Mix City -- As Bias também fortalecem a inclusão social dentro do conceito de mix city, terminologia que os canadenses utilizam para designar a mistura de pequenos e grandes, ricos e pobres, comércios e residências numa área de vizinhança ordenada. As Associações de Melhorias dos Negócios costumam contratar jovens da comunidade para atuar como embaixadores de rua e fornecer apoio logístico a turistas e consumidores comuns. O modelo ainda não é perfeito para eliminar os conflitos sociais próprios das grandes cidades, mas ajuda a afastar a população de baixa renda da criminalidade. As associações costumam patrocinar também programas culturais e sociais, inclusive de tratamento para dependentes químicos.

As Bias têm ainda relação direta com a proteção dos pequenos e médios negócios. Mesmo que não tenham o poder legal de administrar o mix de lojas do perímetro sob sua jurisdição, reúnem força suficiente para barrar investimentos que possam trazer prejuízos à coletividade.  Nathan Edelson conta que recentemente o Wal Mart cogitou instalar uma unidade em Vancouver e os associados entenderam que a presença da rede varejista provocaria quebradeira entre pequenos. Apesar do poderio econômico da cadeia norte-americana, o assunto está em discussão há mais de um ano.

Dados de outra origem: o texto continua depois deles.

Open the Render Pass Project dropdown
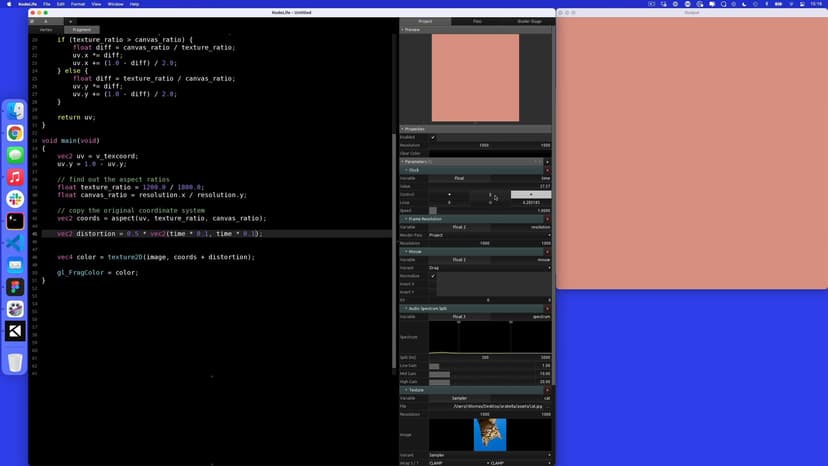coord(490,235)
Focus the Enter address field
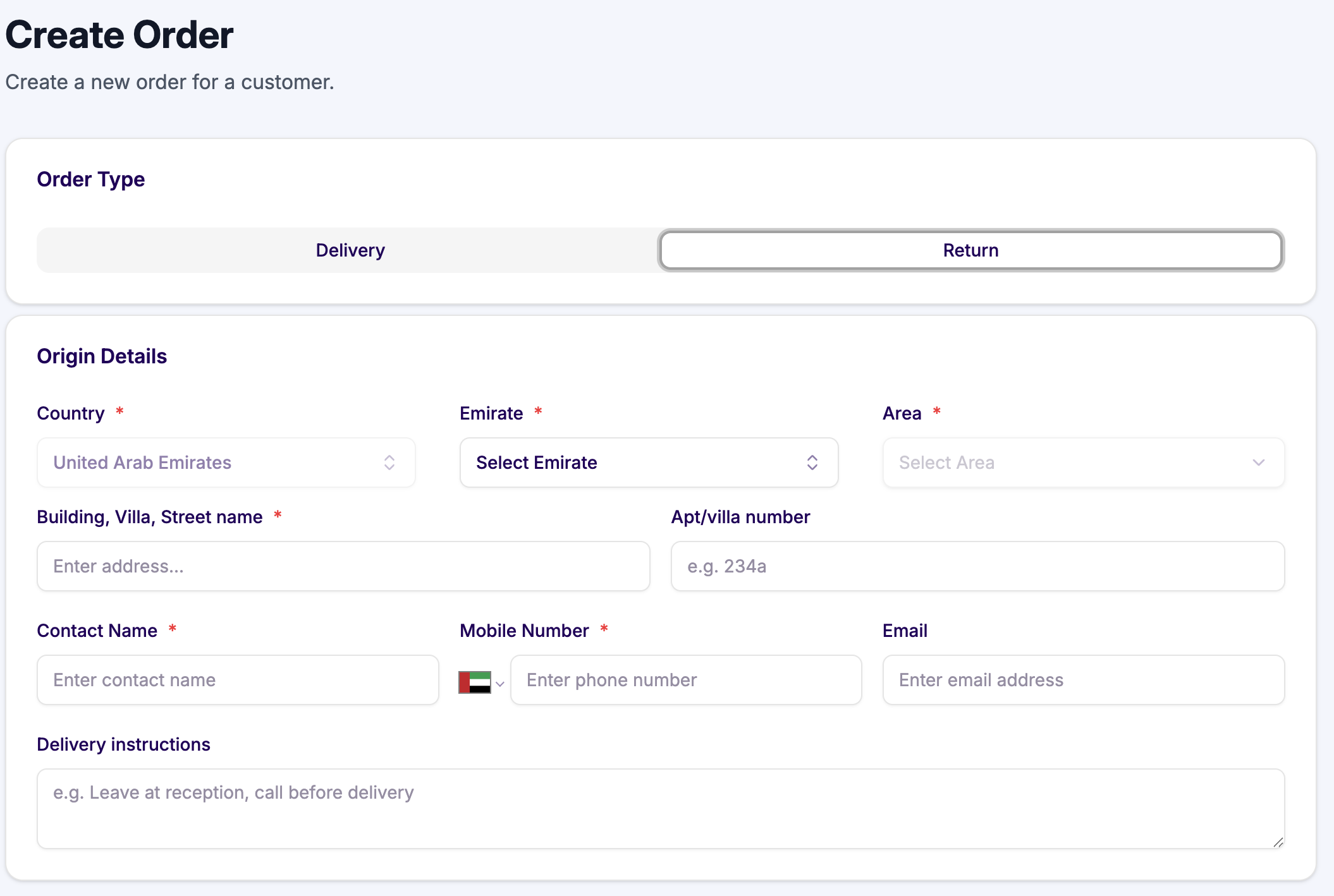The height and width of the screenshot is (896, 1334). (343, 566)

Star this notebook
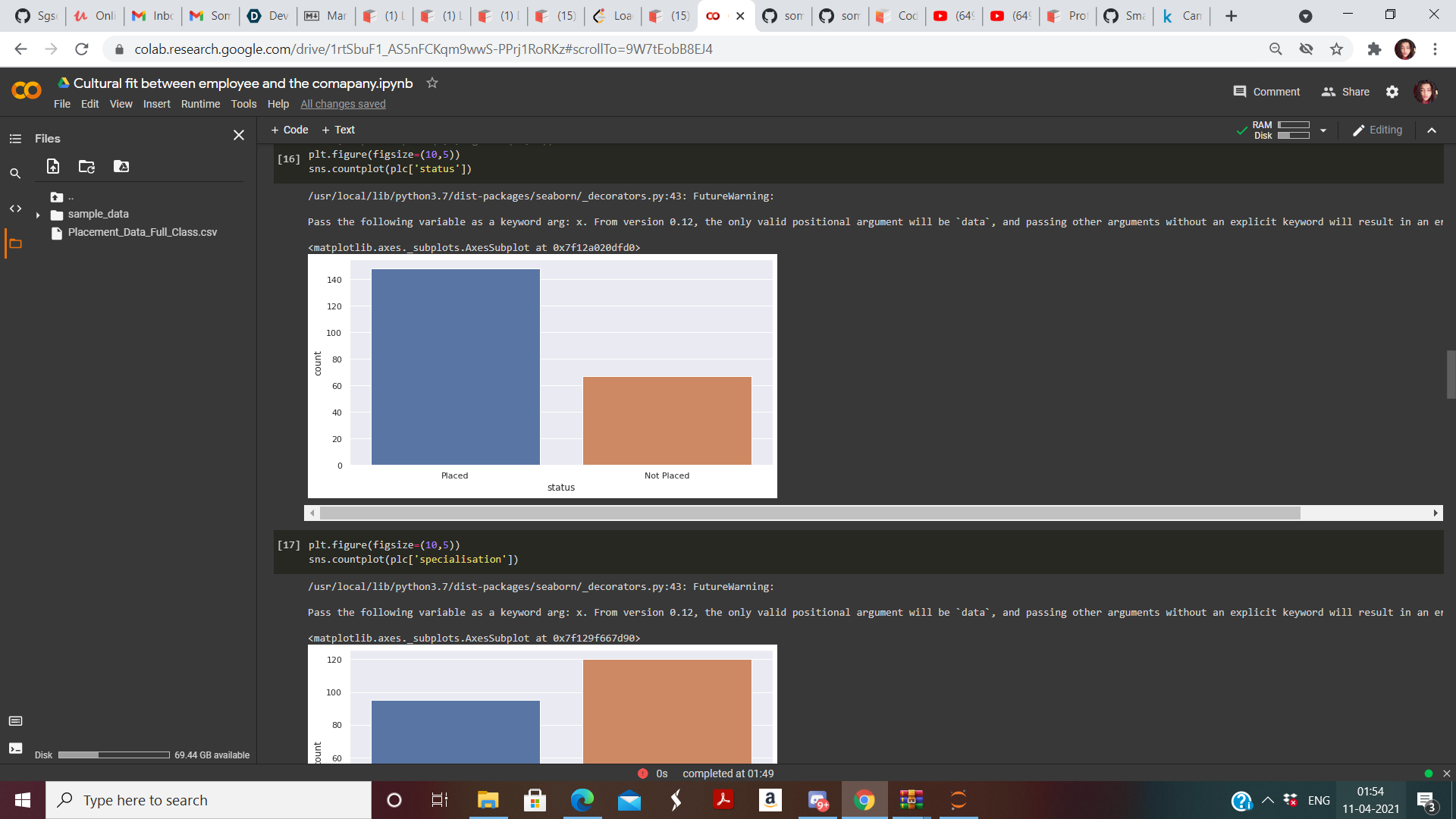click(432, 83)
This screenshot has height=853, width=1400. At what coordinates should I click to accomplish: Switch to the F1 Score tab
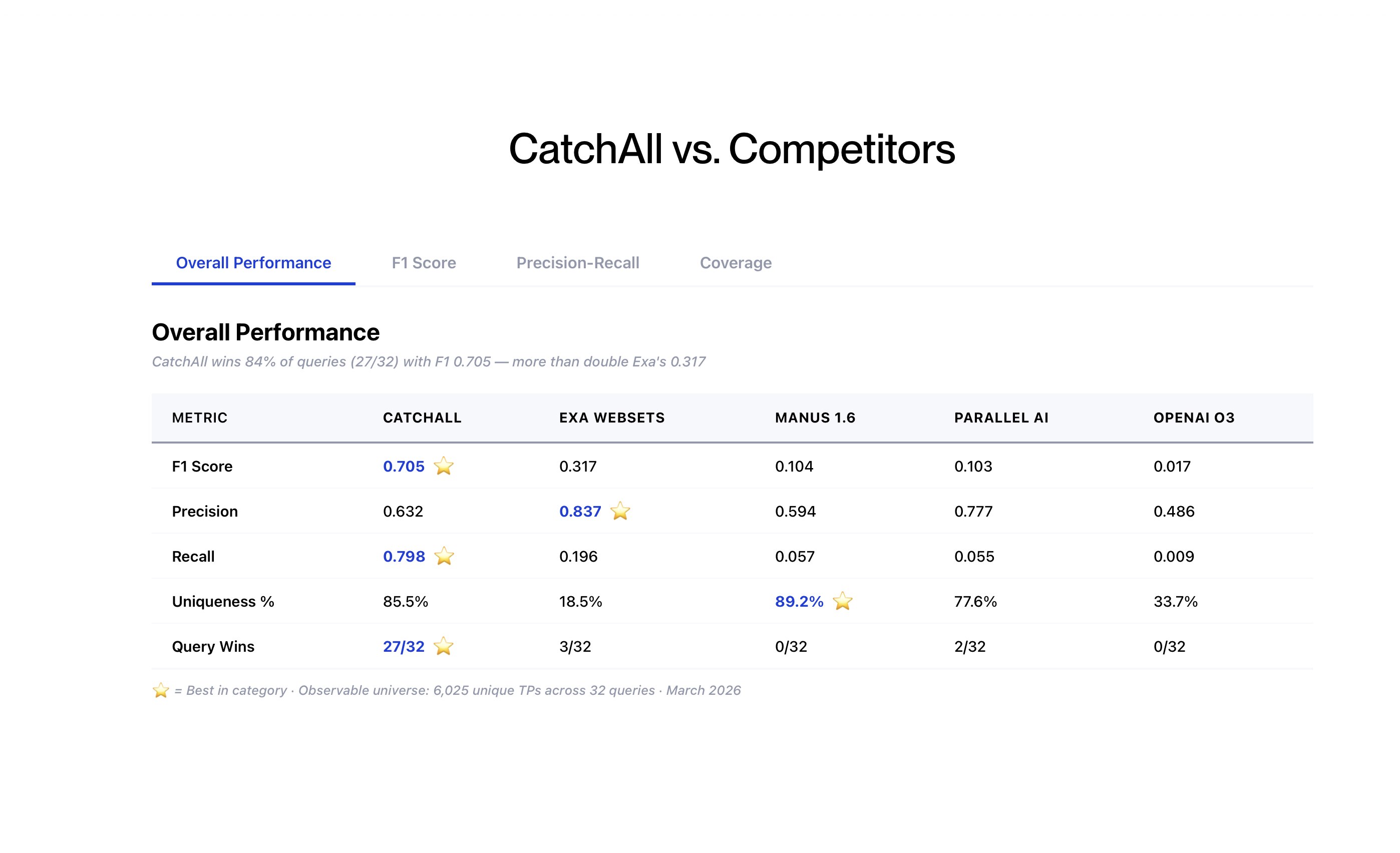(423, 263)
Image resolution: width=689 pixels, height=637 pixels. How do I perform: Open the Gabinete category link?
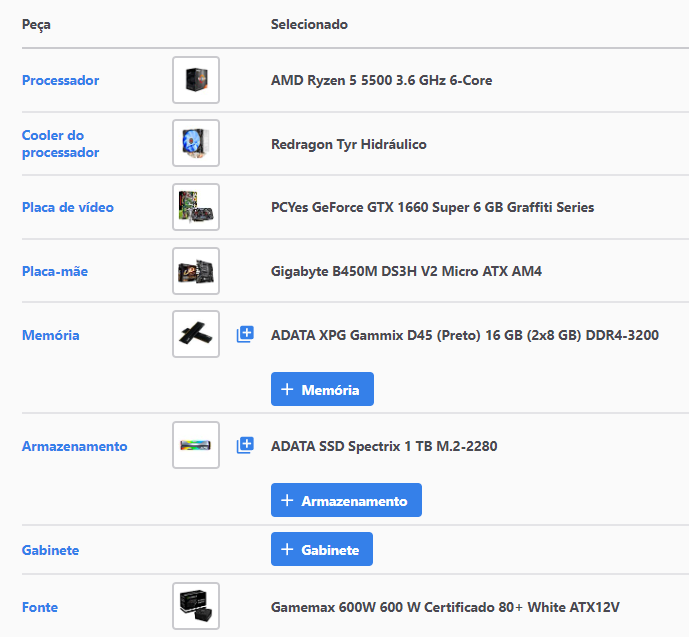click(x=51, y=550)
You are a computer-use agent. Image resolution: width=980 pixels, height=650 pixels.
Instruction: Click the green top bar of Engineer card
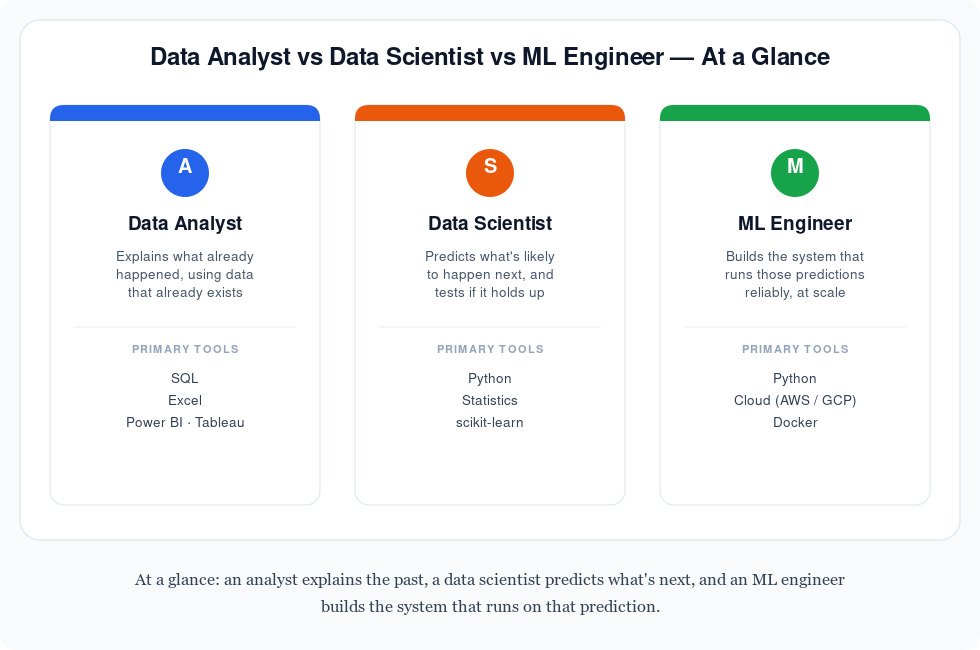pyautogui.click(x=795, y=113)
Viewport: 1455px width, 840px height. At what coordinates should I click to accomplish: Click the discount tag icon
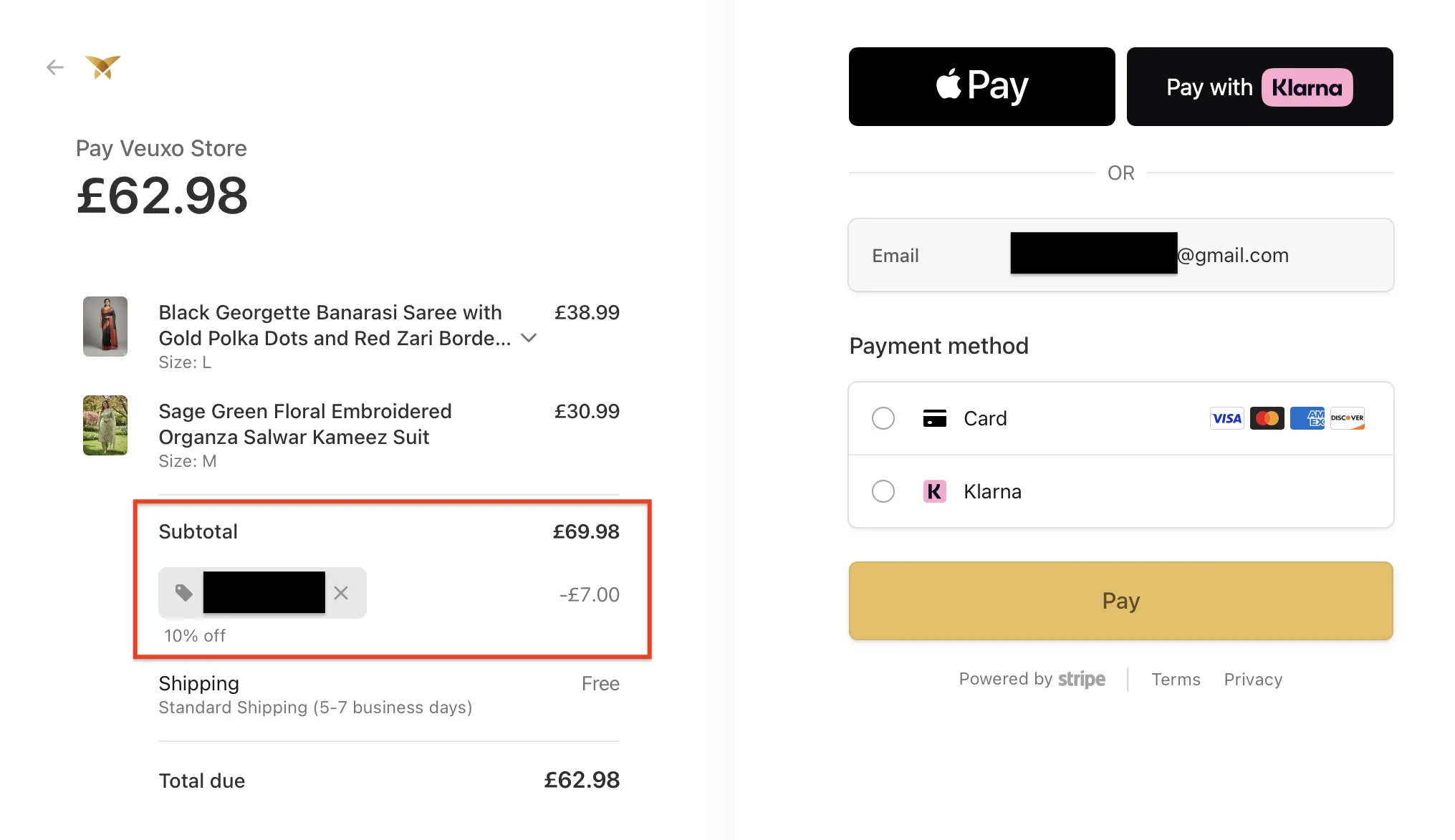184,593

"Grandes redes varejistas podem até ser aceitas na cidade, mas precisam integrar-se às normas da boa vizinhança e às leis urbanísticas locais. Em Vancouver, por exemplo, não é desejável ter grandes áreas de estacionamento no mesmo nível das ruas. Os carros devem ocupar garagens subterrâneas e deixar os melhores terrenos para restaurantes, bibliotecas, lojas de conveniência e outros empreendimentos locais" -- expõe o executivo público. Diferentemente do que acontece no Grande ABC, o Poder Público de Vancouver pensa duas vezes para receber o grande varejo de braços abertos sem antes medir as consequências sobre empreendedores da cidade.